[comp.lang.modula2] Number of elements in a set

I1090801@DBSTU1.BITNET (09/14/87)

I'm looking for a Modula-Compiler for the CP/M-80 operating system.
Because I am very satisfied with Turbo-Pascal, I had high hopes
for Turbo-Modula, but recently someone told me, that Turbo-Modula
only allows a maximum of 16 elements in a set. Is there anyone with
some experience with this compiler who can tell me if this really is
true?
I also like to know, what other people think about the minimum number
of elements in a set, so that sets are really useful. For a while I had
to live with a Pascal-Compiler that allowed 64 elements. I remember
some programs, that I couldn't write the way I wanted, because of this
limitation. I think, there should be at least 128 elements.
What do you think about this?

                                      Ulf Gruene
                                I1090801@DBSTU1.BITNET

joel@DECWRL.DEC.COM (09/15/87)

Pascal's set constructors are untyped, and there are cases where context iss
insufficient to determine at compile time the boundaries of a set.

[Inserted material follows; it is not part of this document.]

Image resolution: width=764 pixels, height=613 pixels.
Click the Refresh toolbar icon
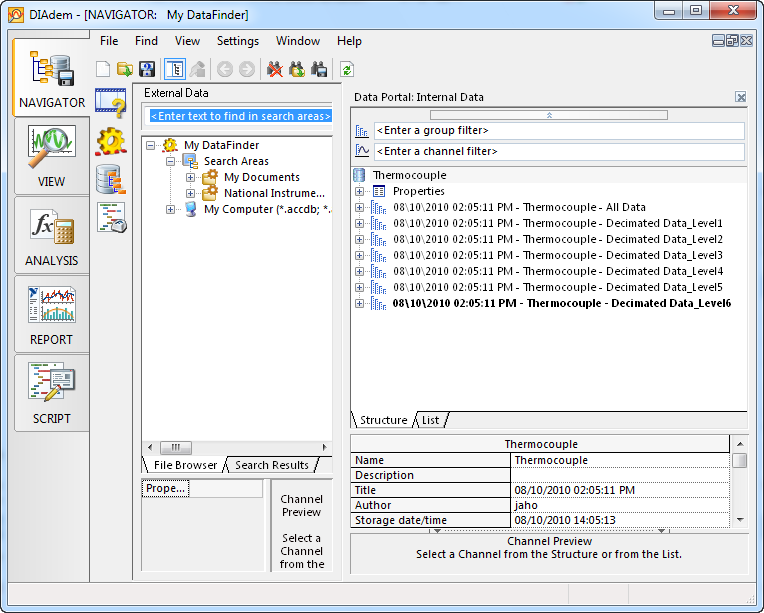[x=347, y=69]
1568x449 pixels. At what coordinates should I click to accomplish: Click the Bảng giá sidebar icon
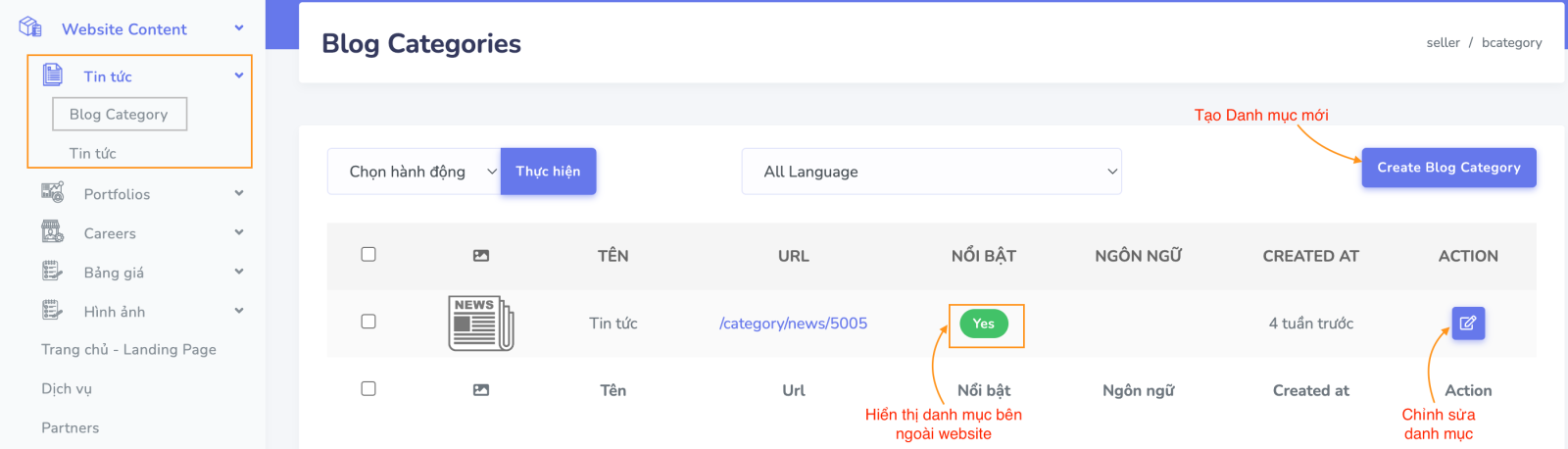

Most implementations thus implement sets of some small, fixed, size (like 16,
32, 128, or 256 elements).  The UCSD implementations go to some pains to allow
dynamically sized sets up to 4096 elements (8-bit microcomputers can deal with
256 16-bit words without too much grief).

Modula-2's set constructors are typed, and therefore the size of the set is
always known at compile time.

Many implementations nonetheless implement sets as the word size of the
machine, because then it's easy to generate single machine instructions.  It
is not hard  to implement sets of effectively unbounded size; further, it is
usually more efficient, and certainly more readable and useful to have large
sets than to simulate this with the corresponding user code.

One can only hope that the eventual ISO standard will say something useful
about sets, like you can have at least as many elements as, say, MAXINT.  But
people who haven't implemented such tend to vote against inclusion of such
language, so don't count on it.

- Joel McCormack {ihnp4 decvax ucbvax allegra}!decwrl!joel
		 joel@decwrl.dec.com

samlb@well.UUCP (Samuel B. Bassett) (09/15/87)

	At present, _All_ (or almost all) Modula-2 compilers have _only_
16-element bitsets, because that is how Der Verehrter Herr Doktor Professor
wanted it, and enshrined it in the language definition.
	(Whenever he is challenged about one of the many inadequacies of the
language, he replies that given the point he wanted to prove and the resources
he has {slaves... errr, graduate students} at ETH, some choices had to be
made, and, besides, that is a mere matter of implementation which can be easily
handled in a separate module.)
	The latter is certainly true -- there are at least two commercially-
available 'longset' modules that I have seen, which overcome the 16-element
set problem -- both are for Logitech's MS-DOS Modula, but do have source
available, so should port directly to most other machines . . .

	The British Standards Institute Modula-2 Standardisation effort is
working on changing the language definition to open up sets to at least
include enough memebers to define SET OF CHAR.  Progress is being made at a
glacial pace on this . . .
-- 
Sam'l Bassett, Writer/Editor/Consultant -- ideas & opinions mine!
34 Oakland Ave., San Anselmo  CA  94960;  (415) 454-7282
UUCP:  {...known world...}!hplabs OR ptsfa OR lll-crg!well!samlb;
Compuserve:  71735,1776;  WU Easylink ESL 6284-3034;  MCI SBassett

hal@newton.physics.purdue.edu (Hal Chambers) (09/15/87)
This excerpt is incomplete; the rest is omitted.